# Required action
Starting with the line that contains "Toggle sorting on Gas消耗量 column" and stopping after the line that contains "Task: Switch Pop-up to Custom configuration", copy the entries below exactly. Include nothing else.

# Input
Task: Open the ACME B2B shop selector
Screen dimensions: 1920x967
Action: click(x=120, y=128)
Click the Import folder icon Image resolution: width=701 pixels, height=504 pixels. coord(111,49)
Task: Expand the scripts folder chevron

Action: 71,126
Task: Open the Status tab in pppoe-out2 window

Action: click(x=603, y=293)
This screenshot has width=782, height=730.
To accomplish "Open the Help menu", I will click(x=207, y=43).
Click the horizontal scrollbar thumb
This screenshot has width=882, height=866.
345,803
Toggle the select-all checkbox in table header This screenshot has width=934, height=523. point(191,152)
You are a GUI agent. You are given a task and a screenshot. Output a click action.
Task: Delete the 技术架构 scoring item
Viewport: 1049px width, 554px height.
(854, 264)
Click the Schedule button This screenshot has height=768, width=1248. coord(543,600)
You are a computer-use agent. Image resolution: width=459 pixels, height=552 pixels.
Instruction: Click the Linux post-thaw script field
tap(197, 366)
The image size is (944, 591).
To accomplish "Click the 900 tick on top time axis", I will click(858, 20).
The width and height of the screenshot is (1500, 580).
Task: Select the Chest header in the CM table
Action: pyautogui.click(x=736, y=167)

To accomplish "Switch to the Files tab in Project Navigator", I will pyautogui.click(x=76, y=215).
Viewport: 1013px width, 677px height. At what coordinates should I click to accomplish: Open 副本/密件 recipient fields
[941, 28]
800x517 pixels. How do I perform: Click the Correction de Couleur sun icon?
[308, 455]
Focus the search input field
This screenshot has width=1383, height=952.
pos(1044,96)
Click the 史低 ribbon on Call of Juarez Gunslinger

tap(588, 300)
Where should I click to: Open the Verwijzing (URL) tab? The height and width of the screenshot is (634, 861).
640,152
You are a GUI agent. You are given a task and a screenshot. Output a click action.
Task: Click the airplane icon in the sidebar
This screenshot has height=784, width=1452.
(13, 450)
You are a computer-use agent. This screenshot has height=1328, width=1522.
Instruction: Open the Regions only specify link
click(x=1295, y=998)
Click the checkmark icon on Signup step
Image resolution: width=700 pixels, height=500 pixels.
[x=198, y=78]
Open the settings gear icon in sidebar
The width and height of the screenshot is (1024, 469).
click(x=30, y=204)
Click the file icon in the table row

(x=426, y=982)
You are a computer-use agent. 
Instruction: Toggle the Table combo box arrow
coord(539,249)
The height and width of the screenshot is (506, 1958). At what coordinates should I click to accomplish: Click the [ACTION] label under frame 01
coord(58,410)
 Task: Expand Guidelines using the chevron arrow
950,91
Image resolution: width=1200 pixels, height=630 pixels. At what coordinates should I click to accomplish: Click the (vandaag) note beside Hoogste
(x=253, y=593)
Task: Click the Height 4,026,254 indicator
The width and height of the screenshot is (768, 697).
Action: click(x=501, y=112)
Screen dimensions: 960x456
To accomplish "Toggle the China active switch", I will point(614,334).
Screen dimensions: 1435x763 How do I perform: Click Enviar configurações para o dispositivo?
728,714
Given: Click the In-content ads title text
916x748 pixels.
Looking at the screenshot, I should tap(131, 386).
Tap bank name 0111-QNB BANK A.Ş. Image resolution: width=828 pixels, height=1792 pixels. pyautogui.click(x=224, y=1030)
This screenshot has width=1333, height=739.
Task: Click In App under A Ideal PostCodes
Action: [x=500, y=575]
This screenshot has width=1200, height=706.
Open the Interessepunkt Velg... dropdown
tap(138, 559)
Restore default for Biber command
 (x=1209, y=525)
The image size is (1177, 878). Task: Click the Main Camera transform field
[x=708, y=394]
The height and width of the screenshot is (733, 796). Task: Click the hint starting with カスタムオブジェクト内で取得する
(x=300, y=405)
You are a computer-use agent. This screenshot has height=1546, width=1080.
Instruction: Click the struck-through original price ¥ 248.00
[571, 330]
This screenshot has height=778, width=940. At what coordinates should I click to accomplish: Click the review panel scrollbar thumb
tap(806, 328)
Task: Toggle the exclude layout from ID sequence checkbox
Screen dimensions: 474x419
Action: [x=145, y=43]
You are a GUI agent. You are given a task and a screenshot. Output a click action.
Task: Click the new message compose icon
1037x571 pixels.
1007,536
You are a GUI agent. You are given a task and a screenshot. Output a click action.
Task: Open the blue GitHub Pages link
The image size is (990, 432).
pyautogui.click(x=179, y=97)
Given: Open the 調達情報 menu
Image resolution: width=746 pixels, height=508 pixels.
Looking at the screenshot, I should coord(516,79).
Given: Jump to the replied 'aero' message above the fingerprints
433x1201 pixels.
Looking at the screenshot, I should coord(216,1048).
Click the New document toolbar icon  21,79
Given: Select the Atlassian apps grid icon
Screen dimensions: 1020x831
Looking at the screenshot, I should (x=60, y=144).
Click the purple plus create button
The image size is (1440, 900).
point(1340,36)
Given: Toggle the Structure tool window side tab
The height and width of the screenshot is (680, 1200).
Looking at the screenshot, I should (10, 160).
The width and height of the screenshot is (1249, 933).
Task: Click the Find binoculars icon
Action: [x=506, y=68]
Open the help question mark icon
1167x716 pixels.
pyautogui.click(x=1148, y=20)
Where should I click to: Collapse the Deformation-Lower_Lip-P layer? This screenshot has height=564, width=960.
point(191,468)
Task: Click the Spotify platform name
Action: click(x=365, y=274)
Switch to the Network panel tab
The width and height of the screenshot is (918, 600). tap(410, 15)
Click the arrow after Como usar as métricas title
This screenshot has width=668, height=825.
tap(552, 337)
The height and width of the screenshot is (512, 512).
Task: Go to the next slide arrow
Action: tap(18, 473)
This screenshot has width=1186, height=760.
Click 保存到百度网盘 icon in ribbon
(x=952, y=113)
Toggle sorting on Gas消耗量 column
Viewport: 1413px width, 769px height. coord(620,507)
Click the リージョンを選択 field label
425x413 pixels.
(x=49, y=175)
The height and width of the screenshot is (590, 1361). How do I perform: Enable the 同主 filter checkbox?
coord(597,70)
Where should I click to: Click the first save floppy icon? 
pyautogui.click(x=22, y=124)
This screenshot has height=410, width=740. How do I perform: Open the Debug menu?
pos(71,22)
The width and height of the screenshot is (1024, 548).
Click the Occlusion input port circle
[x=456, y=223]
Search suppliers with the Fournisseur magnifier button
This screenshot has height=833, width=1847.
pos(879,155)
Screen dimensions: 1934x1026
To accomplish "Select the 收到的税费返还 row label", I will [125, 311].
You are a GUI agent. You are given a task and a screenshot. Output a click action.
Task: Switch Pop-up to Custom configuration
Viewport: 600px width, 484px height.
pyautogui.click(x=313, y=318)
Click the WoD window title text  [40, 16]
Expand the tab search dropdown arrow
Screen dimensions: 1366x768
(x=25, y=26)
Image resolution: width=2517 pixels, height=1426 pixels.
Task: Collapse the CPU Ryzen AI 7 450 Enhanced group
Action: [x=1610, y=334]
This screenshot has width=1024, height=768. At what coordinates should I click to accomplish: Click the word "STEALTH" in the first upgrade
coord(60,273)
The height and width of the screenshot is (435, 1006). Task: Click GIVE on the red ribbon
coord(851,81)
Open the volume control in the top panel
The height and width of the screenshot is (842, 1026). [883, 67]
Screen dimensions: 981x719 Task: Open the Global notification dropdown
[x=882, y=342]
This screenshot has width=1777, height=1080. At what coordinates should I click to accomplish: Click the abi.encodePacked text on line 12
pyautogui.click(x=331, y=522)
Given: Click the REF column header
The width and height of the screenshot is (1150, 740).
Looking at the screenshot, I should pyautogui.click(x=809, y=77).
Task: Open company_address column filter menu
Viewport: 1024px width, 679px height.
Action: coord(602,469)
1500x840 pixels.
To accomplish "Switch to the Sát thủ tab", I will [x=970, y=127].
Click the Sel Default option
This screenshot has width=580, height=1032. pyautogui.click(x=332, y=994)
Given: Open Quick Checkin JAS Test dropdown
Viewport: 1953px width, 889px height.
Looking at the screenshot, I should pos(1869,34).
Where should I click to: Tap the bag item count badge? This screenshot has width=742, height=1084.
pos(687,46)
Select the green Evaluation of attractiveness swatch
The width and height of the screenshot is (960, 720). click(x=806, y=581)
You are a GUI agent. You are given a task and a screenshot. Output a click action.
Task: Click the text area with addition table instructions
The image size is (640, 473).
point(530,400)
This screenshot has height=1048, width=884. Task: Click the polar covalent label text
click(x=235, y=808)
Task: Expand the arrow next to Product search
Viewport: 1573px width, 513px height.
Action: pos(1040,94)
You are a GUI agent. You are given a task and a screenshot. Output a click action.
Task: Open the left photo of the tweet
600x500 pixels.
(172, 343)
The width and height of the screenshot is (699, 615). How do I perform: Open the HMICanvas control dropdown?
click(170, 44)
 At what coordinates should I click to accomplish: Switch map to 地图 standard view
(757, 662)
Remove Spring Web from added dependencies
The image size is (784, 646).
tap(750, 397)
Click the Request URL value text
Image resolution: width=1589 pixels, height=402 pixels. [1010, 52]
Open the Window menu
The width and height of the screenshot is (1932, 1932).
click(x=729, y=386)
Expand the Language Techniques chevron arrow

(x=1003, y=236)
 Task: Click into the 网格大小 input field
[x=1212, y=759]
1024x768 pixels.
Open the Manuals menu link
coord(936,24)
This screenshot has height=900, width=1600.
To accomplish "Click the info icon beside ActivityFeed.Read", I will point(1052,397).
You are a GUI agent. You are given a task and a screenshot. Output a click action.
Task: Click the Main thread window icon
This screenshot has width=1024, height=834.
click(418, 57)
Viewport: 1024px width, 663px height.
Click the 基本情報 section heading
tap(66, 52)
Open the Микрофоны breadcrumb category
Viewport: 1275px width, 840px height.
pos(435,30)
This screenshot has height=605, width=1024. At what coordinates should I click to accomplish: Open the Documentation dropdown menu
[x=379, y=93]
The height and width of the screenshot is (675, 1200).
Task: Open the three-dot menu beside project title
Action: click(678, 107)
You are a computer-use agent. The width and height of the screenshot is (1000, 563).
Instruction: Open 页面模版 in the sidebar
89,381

# Solution for this task
Toggle sorting on Gas消耗量 column
Viewport: 1413px width, 769px height. coord(620,507)
Click the リージョンを選択 field label
425x413 pixels.
(x=49, y=175)
The height and width of the screenshot is (590, 1361). How do I perform: Enable the 同主 filter checkbox?
coord(597,70)
Where should I click to: Click the first save floppy icon? 
pyautogui.click(x=22, y=124)
This screenshot has height=410, width=740. How do I perform: Open the Debug menu?
pos(71,22)
The width and height of the screenshot is (1024, 548).
Click the Occlusion input port circle
[x=456, y=223]
Search suppliers with the Fournisseur magnifier button
This screenshot has height=833, width=1847.
pos(879,155)
Screen dimensions: 1934x1026
To accomplish "Select the 收到的税费返还 row label", I will [125, 311].
You are a GUI agent. You are given a task and a screenshot. Output a click action.
Task: Switch Pop-up to Custom configuration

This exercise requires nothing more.